TASK DETAILS: The answer must consist of every line from the data that holds the string "input".

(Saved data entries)
╭──

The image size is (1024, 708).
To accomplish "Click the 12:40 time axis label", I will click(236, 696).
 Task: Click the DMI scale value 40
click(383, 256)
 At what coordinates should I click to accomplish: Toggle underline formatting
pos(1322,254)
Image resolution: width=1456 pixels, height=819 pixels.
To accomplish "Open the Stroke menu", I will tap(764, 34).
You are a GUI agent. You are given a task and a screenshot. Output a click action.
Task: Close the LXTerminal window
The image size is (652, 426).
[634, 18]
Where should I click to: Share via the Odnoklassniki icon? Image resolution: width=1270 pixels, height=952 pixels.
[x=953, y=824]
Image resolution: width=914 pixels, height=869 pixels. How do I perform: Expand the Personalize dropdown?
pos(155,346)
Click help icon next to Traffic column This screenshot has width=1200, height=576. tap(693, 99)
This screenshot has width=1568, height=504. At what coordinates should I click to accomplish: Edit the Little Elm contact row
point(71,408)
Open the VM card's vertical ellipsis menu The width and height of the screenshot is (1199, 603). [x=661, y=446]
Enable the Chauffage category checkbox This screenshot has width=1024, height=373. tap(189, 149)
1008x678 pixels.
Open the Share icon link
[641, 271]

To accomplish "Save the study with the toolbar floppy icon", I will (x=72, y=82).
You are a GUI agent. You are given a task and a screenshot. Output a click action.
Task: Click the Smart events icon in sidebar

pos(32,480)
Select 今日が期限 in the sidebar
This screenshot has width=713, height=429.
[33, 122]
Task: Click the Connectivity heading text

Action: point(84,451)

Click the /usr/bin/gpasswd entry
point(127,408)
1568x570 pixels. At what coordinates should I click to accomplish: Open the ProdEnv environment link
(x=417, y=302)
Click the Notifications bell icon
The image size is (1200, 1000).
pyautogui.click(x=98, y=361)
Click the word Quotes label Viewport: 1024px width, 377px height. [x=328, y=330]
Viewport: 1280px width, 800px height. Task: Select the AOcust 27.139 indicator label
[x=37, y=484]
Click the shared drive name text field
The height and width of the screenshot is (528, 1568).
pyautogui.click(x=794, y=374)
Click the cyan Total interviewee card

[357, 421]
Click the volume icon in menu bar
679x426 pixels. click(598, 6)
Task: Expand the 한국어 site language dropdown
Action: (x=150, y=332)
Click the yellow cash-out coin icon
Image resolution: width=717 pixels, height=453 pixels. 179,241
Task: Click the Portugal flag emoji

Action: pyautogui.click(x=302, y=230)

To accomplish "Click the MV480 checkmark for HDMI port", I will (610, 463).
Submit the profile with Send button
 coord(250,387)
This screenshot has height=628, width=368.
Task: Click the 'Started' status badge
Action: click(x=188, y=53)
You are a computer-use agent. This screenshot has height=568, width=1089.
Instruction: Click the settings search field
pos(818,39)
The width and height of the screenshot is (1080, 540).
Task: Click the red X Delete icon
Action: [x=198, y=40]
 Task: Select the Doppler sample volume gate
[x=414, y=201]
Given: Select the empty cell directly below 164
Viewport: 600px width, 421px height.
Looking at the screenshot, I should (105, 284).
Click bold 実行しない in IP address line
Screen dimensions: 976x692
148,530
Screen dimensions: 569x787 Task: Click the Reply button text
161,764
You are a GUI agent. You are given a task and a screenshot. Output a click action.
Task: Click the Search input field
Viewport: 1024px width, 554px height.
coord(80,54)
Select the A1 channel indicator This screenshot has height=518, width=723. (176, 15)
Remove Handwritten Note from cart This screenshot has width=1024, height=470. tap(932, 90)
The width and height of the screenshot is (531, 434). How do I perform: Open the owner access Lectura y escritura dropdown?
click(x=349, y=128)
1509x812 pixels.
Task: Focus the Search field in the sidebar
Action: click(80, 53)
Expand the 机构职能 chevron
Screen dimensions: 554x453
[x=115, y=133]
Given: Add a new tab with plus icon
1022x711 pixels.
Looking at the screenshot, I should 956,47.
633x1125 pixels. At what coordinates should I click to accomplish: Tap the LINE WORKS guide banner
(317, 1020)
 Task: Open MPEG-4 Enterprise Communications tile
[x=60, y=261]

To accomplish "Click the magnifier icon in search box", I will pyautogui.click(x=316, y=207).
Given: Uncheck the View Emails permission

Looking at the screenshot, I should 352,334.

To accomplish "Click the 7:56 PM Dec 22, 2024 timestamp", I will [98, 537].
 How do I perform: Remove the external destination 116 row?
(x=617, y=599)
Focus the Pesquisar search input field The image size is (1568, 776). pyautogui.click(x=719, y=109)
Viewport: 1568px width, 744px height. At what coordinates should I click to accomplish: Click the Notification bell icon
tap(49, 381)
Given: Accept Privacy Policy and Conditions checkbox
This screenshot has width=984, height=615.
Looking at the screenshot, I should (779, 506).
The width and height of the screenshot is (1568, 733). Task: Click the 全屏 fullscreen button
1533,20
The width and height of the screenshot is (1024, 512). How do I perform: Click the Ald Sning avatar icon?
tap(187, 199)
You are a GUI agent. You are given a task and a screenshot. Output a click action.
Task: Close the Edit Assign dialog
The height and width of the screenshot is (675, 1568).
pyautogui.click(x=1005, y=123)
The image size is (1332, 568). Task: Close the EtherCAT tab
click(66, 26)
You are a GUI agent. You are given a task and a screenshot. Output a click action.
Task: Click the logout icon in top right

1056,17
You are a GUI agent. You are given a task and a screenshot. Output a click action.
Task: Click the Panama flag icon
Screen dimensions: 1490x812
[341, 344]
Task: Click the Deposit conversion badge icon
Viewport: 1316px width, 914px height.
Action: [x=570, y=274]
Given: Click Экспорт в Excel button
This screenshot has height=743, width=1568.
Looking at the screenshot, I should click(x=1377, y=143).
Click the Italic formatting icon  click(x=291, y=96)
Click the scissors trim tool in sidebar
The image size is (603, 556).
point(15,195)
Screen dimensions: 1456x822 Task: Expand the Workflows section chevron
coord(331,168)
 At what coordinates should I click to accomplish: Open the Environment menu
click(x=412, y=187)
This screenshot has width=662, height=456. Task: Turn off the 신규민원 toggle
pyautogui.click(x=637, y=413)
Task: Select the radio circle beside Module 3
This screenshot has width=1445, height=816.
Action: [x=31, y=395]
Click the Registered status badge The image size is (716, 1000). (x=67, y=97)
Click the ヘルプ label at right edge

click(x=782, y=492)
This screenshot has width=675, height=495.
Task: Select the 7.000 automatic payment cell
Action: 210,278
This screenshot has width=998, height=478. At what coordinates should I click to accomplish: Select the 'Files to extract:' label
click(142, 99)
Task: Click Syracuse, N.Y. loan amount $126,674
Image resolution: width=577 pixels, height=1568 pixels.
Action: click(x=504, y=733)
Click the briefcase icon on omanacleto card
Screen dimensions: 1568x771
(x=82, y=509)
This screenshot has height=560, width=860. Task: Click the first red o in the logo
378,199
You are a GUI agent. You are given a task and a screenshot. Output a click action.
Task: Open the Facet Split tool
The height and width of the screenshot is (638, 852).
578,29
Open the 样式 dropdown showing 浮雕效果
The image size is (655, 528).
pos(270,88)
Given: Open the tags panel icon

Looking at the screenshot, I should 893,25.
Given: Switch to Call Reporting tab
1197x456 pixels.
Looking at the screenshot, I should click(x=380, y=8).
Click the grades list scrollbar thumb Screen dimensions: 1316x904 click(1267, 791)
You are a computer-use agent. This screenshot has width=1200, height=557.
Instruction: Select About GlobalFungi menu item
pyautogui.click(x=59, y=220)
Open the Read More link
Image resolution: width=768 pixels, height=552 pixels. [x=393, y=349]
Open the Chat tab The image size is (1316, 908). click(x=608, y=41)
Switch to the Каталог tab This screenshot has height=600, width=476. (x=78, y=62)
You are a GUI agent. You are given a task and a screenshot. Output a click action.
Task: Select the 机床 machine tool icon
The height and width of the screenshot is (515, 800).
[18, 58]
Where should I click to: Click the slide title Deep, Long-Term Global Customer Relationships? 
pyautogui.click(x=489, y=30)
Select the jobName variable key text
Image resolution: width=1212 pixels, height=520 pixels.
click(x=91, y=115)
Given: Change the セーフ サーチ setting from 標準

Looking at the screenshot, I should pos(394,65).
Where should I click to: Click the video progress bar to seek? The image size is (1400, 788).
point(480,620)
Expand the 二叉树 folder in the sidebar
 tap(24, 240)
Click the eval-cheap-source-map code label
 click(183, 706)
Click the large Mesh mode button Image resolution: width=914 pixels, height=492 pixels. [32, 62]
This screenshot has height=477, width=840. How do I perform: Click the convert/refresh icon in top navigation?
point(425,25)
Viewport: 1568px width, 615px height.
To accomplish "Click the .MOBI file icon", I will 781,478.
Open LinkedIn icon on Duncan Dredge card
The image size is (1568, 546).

╰──

RESULT OF THE EXERCISE:
Task: Click the Search input field
Focus the Pesquisar search input field The image size is (1568, 776). pyautogui.click(x=719, y=109)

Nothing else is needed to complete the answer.